** EXTRACTED MATERIAL **
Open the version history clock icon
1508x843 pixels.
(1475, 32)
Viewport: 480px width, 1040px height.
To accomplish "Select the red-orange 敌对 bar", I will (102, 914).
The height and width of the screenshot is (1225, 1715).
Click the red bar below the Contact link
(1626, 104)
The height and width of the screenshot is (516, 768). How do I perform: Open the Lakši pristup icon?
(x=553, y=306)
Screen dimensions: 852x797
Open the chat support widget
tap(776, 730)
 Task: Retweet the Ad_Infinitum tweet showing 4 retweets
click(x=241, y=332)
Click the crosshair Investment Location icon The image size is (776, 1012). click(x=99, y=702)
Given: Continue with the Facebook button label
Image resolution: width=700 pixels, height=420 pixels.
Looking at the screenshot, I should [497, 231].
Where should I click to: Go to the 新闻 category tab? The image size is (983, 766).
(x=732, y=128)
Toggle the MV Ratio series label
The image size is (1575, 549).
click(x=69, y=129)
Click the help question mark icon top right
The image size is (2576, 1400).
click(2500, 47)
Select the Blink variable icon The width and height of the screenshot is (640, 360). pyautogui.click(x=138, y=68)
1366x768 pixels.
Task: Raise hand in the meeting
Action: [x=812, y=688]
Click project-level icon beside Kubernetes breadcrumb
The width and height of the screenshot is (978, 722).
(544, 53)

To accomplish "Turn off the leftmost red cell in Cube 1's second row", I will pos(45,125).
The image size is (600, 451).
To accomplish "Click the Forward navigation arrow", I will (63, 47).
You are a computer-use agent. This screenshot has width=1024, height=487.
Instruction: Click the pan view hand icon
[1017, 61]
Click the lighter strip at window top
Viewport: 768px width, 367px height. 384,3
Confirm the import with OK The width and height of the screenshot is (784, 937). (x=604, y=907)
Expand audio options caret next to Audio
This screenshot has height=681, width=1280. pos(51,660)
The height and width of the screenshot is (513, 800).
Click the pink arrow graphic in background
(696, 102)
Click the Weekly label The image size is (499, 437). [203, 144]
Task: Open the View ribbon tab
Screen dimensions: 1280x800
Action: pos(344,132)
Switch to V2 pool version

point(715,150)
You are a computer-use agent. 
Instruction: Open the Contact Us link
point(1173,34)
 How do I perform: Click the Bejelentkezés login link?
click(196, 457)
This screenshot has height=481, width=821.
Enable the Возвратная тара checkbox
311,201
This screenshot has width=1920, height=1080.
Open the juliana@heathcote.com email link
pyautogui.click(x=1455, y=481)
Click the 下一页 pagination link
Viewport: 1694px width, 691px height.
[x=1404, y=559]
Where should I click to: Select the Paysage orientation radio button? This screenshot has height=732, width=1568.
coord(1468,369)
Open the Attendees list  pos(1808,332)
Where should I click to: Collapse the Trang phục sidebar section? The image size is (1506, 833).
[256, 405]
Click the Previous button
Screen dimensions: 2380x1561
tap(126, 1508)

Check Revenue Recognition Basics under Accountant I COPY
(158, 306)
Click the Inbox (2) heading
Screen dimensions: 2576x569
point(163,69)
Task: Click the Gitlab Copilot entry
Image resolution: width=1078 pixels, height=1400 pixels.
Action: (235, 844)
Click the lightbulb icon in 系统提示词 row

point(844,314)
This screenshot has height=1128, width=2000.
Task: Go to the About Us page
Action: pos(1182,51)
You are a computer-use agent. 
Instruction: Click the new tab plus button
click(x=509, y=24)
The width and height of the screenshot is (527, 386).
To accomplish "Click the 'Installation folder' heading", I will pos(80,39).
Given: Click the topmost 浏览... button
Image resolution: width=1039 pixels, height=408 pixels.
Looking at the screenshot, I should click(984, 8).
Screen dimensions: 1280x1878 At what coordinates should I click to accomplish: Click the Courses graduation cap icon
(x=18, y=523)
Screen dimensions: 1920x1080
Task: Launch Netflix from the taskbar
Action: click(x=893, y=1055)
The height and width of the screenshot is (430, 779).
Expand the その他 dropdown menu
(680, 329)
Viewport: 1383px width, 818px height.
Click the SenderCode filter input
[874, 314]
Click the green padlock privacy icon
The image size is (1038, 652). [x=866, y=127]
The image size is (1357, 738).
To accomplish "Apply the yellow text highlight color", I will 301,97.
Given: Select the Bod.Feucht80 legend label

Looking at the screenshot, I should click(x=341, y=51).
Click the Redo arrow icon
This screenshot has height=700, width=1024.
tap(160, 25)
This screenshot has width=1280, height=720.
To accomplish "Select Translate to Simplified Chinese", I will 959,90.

** WHAT IS BEING ASKED **
Quote the records word for word, from the line containing "Viewport: 1383px width, 818px height." through the end of the records.

** THE RESPONSE **
Viewport: 1383px width, 818px height.
Click the SenderCode filter input
[874, 314]
Click the green padlock privacy icon
The image size is (1038, 652). [x=866, y=127]
The image size is (1357, 738).
To accomplish "Apply the yellow text highlight color", I will 301,97.
Given: Select the Bod.Feucht80 legend label

Looking at the screenshot, I should click(x=341, y=51).
Click the Redo arrow icon
This screenshot has height=700, width=1024.
tap(160, 25)
This screenshot has width=1280, height=720.
To accomplish "Select Translate to Simplified Chinese", I will 959,90.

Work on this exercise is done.